Pensione di invalidità: 468 euro mensili subito sul conto se superi questi anni

La pensione di invalidità si trasforma in assegno sociale se si supera una determinata età. Ecco cosa accade.

Pensione invalidi
Pensione invalidi – Nanopress.it

Molti cittadini italiani per via dei loro problemi fisici e del loro stato di salute percepiscono una pensione di invalidità che serve per aiutarli nelle loro cure e nell’utilizzo di strumenti pere rendere loro la vita migliore.

Questa pensione viene erogata dopo un’attenta analisi della condizioni del cittadino da parte dell’Inps con verifiche e accertamenti fatti anche da perizie mediche constatate e solo in seguito alla persona interessata viene rilasciata una percentuale di invalidità che potrà dare diritto ad una pensione.

Pensione di invalidità: ecco come avviene la trasformazione in assegno sociale

Questa viene emessa indipendentemente dall’età e dalla malattia per percepirla serve che sia stata riconosciuta la condizione di invalidità e ogni mese viene emessa una quota per il portatore di handicap.

Invalidità: ecco come la pensione si trasforma in assegno sociale
Pensione di invalidità – Nanopress.it

Però, quando il soggetto in questione raggiunge i 67 anni d’età per via di una norma presente nell’articolo 19 della Legge n.118/71 la pensione di invalidità si trasforma in assegno sociale.

La stessa cosa avviene anche per la popolazione dei sordomuti secondo le norme previste dall’articolo 10 della Legge 381/70.

Invalidità: ecco come la pensione si trasforma in assegno sociale
Invalidità – Nanopress.it

Per far in modo che questa trasformazione avvenga non c’è bisogno di presentare alcuna domanda a nessun istituto provvidenziale ma questa avviene in modo automatico ed è l’Inps a procedere in autonomia al cambiamento di assegno.

Questo tipo di assegno sociale è stato introdotto a partire dal 1996 ed è andato in sostituzione della pensione sociale e possono usufruirne tutti i cittadini sia italiani che stranieri anche se non hanno invalidità e non hanno mai avuto contributi nel corso dei loro anni.

L’assegno sociale viene rilasciato in base alle condizioni reddituali e se una persona anziana ha delle disabilità che vengono accertate con altri criteri in questa situazione può richiedere l’assegno sociale sostitutivo.

I dati da tenere presente

Questo viene emesso per 13 mesi per la cifra di 468.28 euro e il reddito annuo per richiederlo deve rispettare il limite di 6.085,43 euro per i singoli e 12.170,86 euro per quanto riguarda le coppie.
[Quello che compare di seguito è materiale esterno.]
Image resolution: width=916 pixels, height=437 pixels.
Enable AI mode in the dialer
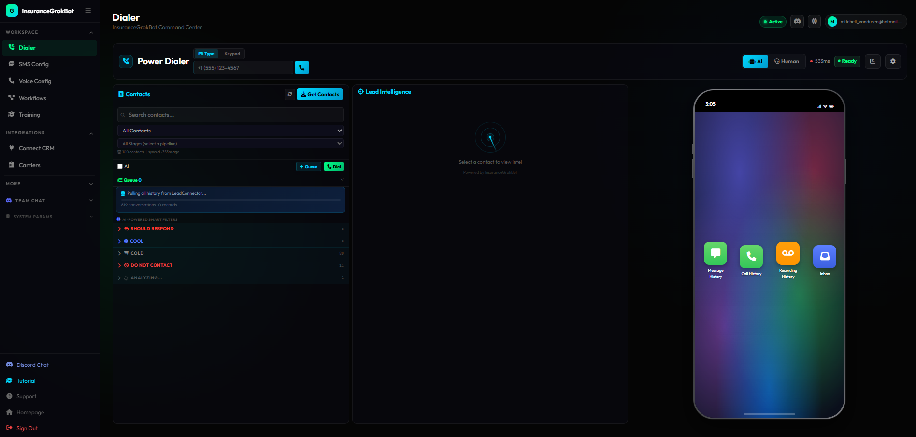[755, 61]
Di conseguenza chi si ritrova a percepire una pensione di invalidità al raggiungimento dei 67 anni si ritrova ad avere l’assegno sociale che secondo molti è un miglioramento delle condizioni dato che l’assegno sostitutivo incorpora la pensione di invalidità tenendo conto  delle cifre ottenute negli anni precedenti.
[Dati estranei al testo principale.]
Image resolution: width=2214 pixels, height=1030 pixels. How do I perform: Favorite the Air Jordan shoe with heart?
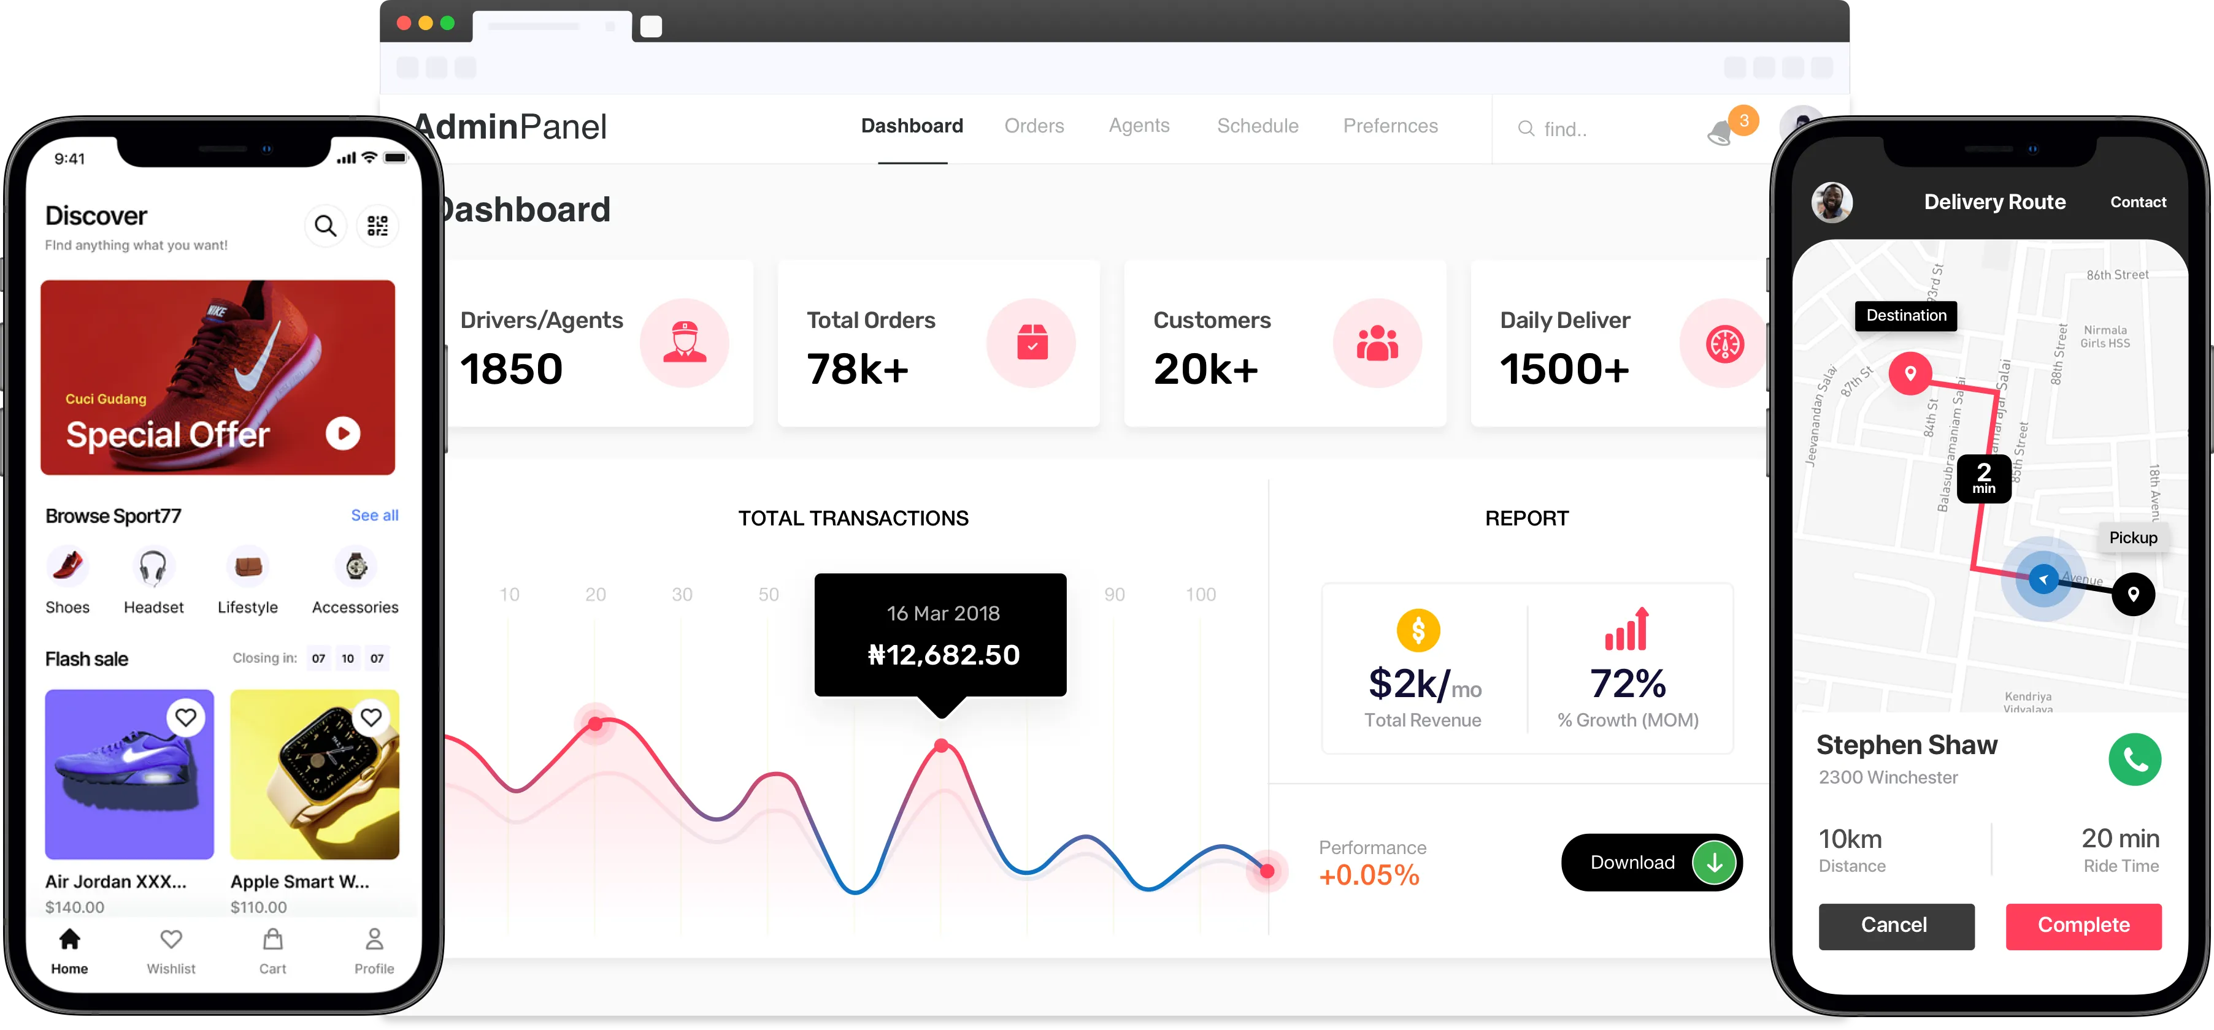[x=186, y=717]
Quindi, viene applicato un riferimento che si rifà ai residui minimi reddituali e se un invalido parziale si ritrova ad avere un valore annuo di circa 5.015,14 euro un invalido con la percentuale massima avrà un valore di 17.052.42 euro annui.

Per quanto riguarda i redditi coniugali, anche questi devono rientrare nei limiti previsti dalla legge e quindi l’assegno sociale sostitutivo che viene riconosciuto in base alla pensione di invalidità e all’inabilità civile corrisponde per 13 mensilità alla cifra di 318,23 euro.

Invalidità: ecco come la pensione si trasforma in assegno sociale
Assegno sociale – Nanopress.it

A questi si può applicare un aumento di 86,88 euro per via dell’aumento dell’assegno sociale se vengono rispettate le norme vigenti sulle limitazioni reddituali che vengono aggiunte ai 468 euro mensili.

Questo aumento è molto utile dato che specie negli ultimi mesi si sta lottando molto per via del rincaro dei costi sia delle derrate alimentari che dei costi delle bollette delle energie di luce e gas.

Tutto questo è stato dovuto all’inflazione e alle conseguenze della guerra in Ucraina che ha provocato problemi in tutta Europa specie in Italia la cui energia veniva fornita dai Paesi in guerra così come alcuni alimenti tra cui i semi di girasole e il grano.

Infatti, il costo di questi alimenti è aumentato sproporzionalmente e si sta cercando di effettuare delle manovre per limitare i costi affinché il potere di acquisto ritorni ad essere in linea così come si sono predisposti alcuni provvedimenti per evitare lo spreco di energia dato l’aumento delle bollette.